While on her way home aboard a jeep, social media user Marie Ku Maureen Ceniza met 9-year-old Janjan who was singing a Tagalog Christmas song; this happened in Cebu City, central Philippines.
According to Ceniza, she wanted to give the boy some coins but knowing that this is actually against the law (anti-mendicancy), she thought of other ways she could help the kid. So, on a whim, she told the boy she’d treat him to dinner.
Ceniza revealed that the other passengers looked at her like she’s gone crazy – for who takes streetkids to dinner, anyway? Well, she did not mind their stares. Instead, she brought the kid to Jollibee and told her parents she was ‘on a date’.
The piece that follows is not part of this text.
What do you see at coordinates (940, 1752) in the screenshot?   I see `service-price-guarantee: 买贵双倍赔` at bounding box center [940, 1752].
While dining with Janjan, she discovered that the child lives with his mother and younger brother – and that their main source of income and food is scouring trash bins for leftovers.
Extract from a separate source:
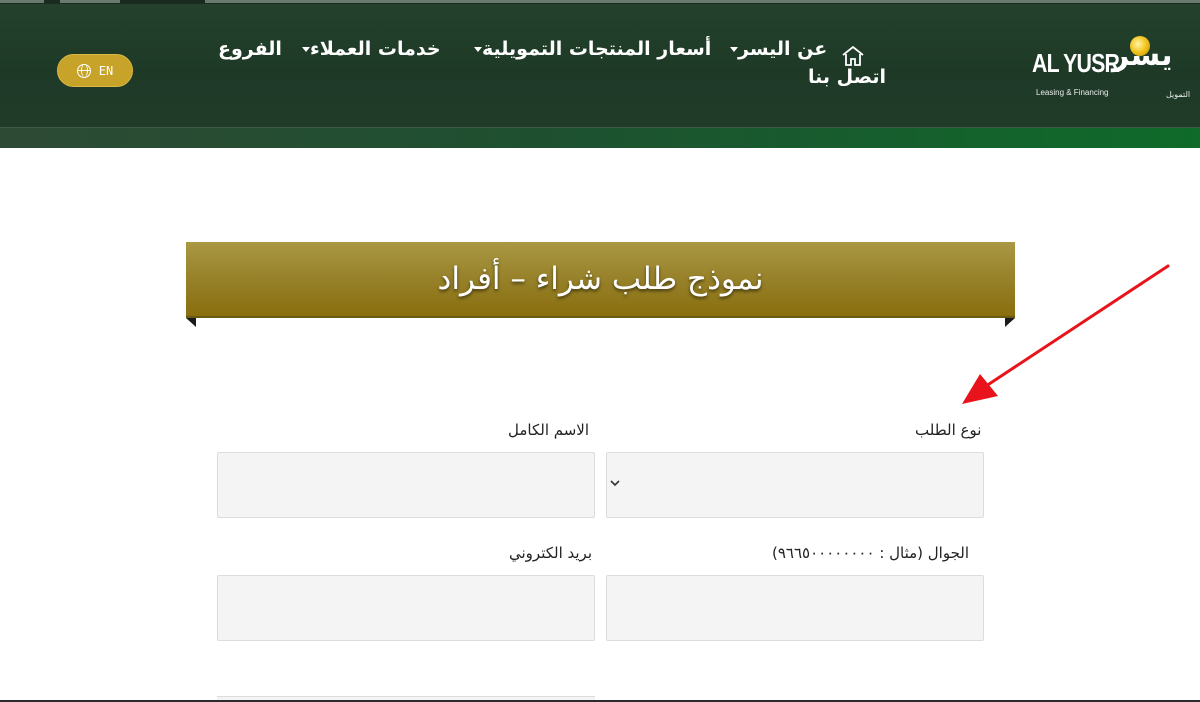  I want to click on language-label: EN, so click(106, 70).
But while the boy devoured his food like he was really hungry, he actually ate only a small portion of the chicken. When Ceniza asked whether he wants more rice for his chicken, he said he was actually saving it for his mother and brother.
Touched by the boy’s thoughtfulness, she told him she’d buy more for them. Upon learning that, Janjan picked up the chicken and ‘ate it to the bones’!
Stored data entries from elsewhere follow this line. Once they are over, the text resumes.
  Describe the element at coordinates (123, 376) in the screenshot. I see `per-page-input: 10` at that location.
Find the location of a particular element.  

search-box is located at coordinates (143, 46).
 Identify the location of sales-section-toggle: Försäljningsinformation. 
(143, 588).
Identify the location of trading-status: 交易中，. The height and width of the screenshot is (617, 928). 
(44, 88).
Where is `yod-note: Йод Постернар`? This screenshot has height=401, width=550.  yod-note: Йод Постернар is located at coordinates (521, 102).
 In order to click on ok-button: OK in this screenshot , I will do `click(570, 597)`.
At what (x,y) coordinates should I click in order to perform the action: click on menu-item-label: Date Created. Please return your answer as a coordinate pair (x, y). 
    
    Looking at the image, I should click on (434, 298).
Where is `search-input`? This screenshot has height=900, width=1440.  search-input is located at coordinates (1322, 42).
Afterwards, she bought him more food to bring for his mother and sibling then helped him ride a jeep as the kid said most of the jeepney drivers don’t actually let him ride since he does not have money to pay them, anyway.
Ceniza would later post this encounter on social media where she received mixed reactions.
As expected, there were those who bashed her for finding the need to share the good deed when things like that don’t have to be announced to the public yet many believe that Ceniza wasn’t bragging about helping out but was merely trying to encourage others to help those in need.
What is the anti-mendicancy law?
This law prohibits people from begging or asking for donations in the streets; this was first implemented in the Philippines by President Ferdinand Marcos in 1978 as the Presidential Decree No. 1563.